Stored rows:
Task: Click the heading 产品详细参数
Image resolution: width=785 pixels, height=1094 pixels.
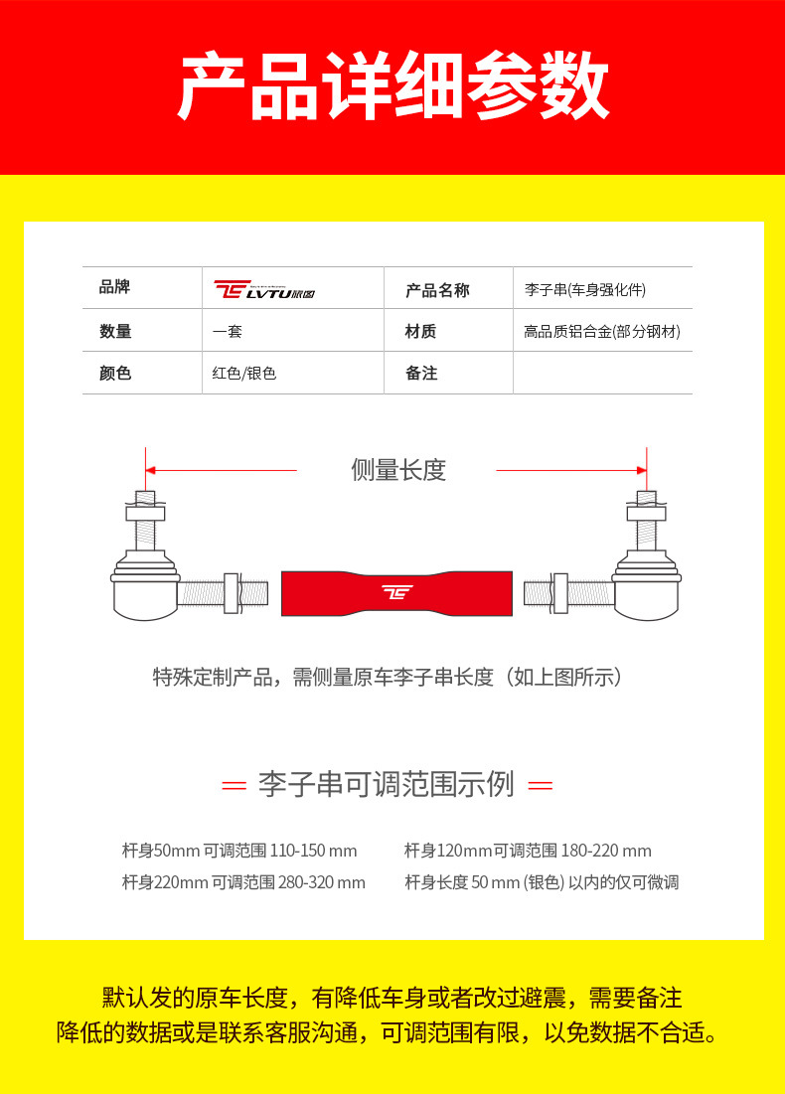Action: pos(392,87)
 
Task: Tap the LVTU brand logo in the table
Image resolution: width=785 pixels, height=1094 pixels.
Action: pos(264,289)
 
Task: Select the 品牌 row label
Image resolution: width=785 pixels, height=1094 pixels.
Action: pos(115,288)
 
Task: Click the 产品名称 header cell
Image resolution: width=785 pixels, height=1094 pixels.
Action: pos(437,290)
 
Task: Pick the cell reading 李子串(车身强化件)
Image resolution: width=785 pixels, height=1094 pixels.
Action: pos(585,290)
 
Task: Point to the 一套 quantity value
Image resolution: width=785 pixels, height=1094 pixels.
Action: pos(228,332)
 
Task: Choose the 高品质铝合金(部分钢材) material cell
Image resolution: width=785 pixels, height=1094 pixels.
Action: pos(602,332)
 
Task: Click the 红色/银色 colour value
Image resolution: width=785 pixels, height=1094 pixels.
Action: pos(244,374)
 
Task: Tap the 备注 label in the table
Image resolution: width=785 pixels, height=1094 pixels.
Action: pos(421,374)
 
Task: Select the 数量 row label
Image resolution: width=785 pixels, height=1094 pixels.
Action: pos(115,332)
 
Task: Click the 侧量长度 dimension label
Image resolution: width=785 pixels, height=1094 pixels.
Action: pos(398,470)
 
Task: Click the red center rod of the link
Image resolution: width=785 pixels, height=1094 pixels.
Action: pos(396,593)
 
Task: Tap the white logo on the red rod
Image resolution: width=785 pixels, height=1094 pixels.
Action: pos(397,593)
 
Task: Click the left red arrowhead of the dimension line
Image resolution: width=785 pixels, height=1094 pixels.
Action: pos(151,470)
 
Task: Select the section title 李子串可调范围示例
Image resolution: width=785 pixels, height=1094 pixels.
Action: pos(387,784)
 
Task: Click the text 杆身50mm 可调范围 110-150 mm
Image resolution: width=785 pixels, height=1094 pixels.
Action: pos(239,851)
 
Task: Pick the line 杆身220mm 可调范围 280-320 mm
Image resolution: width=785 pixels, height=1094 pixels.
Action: pos(243,882)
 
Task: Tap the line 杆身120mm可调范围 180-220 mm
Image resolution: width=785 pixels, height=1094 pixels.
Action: pos(528,851)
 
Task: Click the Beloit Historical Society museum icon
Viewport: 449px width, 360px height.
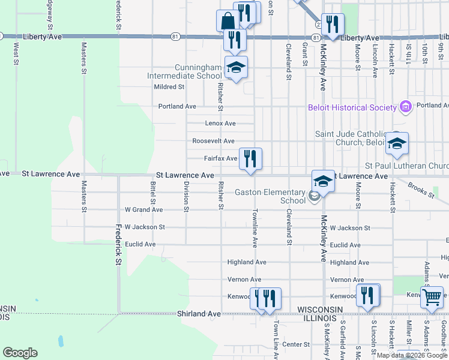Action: [x=406, y=107]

The request:
Convert every line of the records above into a numbered list, skipping blank lines and leaving out the pictures.

Solution to this problem:
1. Task: Click the heading 产品详细参数
2. Image resolution: width=785 pixels, height=1094 pixels.
3. Action: pos(392,87)
4. Task: Tap the LVTU brand logo in the table
5. Image resolution: width=785 pixels, height=1094 pixels.
6. Action: pos(264,289)
7. Task: Select the 品牌 row label
8. Image resolution: width=785 pixels, height=1094 pixels.
9. Action: pos(115,288)
10. Task: Click the 产品名称 header cell
11. Image resolution: width=785 pixels, height=1094 pixels.
12. Action: pos(437,290)
13. Task: Pick the cell reading 李子串(车身强化件)
14. Image resolution: width=785 pixels, height=1094 pixels.
15. Action: pos(585,290)
16. Task: Point to the 一套 quantity value
17. Image resolution: width=785 pixels, height=1094 pixels.
18. Action: pos(228,332)
19. Task: Choose the 高品质铝合金(部分钢材) material cell
20. Image resolution: width=785 pixels, height=1094 pixels.
21. Action: pos(602,332)
22. Task: Click the 红色/银色 colour value
23. Image resolution: width=785 pixels, height=1094 pixels.
24. Action: pos(244,374)
25. Task: Tap the 备注 label in the table
26. Image resolution: width=785 pixels, height=1094 pixels.
27. Action: pos(421,374)
28. Task: Select the 数量 row label
29. Image resolution: width=785 pixels, height=1094 pixels.
30. Action: pos(115,332)
31. Task: Click the 侧量长度 dimension label
32. Image resolution: width=785 pixels, height=1094 pixels.
33. Action: pos(398,470)
34. Task: Click the red center rod of the link
35. Image resolution: width=785 pixels, height=1094 pixels.
36. Action: pos(396,593)
37. Task: Tap the white logo on the red rod
38. Image resolution: width=785 pixels, height=1094 pixels.
39. Action: pos(397,593)
40. Task: Click the left red arrowhead of the dimension line
41. Image resolution: width=785 pixels, height=1094 pixels.
42. Action: pos(151,470)
43. Task: Select the section title 李子串可调范围示例
44. Image resolution: width=785 pixels, height=1094 pixels.
45. Action: pos(387,784)
46. Task: Click the text 杆身50mm 可调范围 110-150 mm
47. Image resolution: width=785 pixels, height=1094 pixels.
48. Action: pos(239,851)
49. Task: Pick the line 杆身220mm 可调范围 280-320 mm
50. Image resolution: width=785 pixels, height=1094 pixels.
51. Action: pos(243,882)
52. Task: Tap the line 杆身120mm可调范围 180-220 mm
53. Image resolution: width=785 pixels, height=1094 pixels.
54. Action: pos(528,851)
55. Task: Click the Beloit Historical Society museum icon
56. Viewport: 449px width, 360px height.
57. Action: [x=406, y=107]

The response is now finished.